EXERCISE GOAL
Please count the lines below that contain the string "Where", treating uppercase and lowercase as different, and give only the number.

RECORD EXTRACTS
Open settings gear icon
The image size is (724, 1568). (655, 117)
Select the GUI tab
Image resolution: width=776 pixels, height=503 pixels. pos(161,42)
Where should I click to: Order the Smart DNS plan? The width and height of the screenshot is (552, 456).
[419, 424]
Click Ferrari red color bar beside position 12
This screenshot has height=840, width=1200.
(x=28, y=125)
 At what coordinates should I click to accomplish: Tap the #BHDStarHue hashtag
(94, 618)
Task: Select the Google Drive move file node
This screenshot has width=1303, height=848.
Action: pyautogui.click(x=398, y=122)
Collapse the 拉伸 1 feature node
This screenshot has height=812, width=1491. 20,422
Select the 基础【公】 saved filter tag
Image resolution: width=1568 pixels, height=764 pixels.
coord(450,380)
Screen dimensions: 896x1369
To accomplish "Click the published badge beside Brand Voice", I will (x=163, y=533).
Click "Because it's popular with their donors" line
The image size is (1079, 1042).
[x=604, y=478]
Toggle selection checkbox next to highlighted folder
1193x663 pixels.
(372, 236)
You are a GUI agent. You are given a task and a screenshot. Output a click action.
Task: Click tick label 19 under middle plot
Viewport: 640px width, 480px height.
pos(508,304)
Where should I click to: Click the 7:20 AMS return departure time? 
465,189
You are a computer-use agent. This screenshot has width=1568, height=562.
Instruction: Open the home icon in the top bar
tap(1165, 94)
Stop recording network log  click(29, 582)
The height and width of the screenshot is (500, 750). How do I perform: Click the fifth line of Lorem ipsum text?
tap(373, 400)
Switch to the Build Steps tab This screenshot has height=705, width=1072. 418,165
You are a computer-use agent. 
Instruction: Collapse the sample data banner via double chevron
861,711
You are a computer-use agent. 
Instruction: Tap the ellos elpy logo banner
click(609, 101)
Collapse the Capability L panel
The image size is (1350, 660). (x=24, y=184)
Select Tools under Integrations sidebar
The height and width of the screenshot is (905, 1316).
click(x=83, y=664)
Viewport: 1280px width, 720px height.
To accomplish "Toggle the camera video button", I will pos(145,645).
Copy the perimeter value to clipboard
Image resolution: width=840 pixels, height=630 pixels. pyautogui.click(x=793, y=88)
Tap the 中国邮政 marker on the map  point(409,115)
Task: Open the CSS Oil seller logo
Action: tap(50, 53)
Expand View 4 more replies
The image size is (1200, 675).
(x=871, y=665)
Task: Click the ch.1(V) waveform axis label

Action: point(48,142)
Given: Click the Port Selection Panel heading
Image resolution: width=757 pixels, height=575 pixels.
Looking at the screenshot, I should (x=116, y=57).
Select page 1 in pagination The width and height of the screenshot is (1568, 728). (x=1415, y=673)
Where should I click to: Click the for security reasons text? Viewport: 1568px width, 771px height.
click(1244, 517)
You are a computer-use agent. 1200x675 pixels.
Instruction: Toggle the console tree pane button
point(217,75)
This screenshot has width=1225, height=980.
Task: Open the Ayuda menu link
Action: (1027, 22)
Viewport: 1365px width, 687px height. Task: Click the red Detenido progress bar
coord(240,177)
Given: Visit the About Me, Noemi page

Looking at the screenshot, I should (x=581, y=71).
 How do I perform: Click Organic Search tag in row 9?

SOLVED EXERCISE
3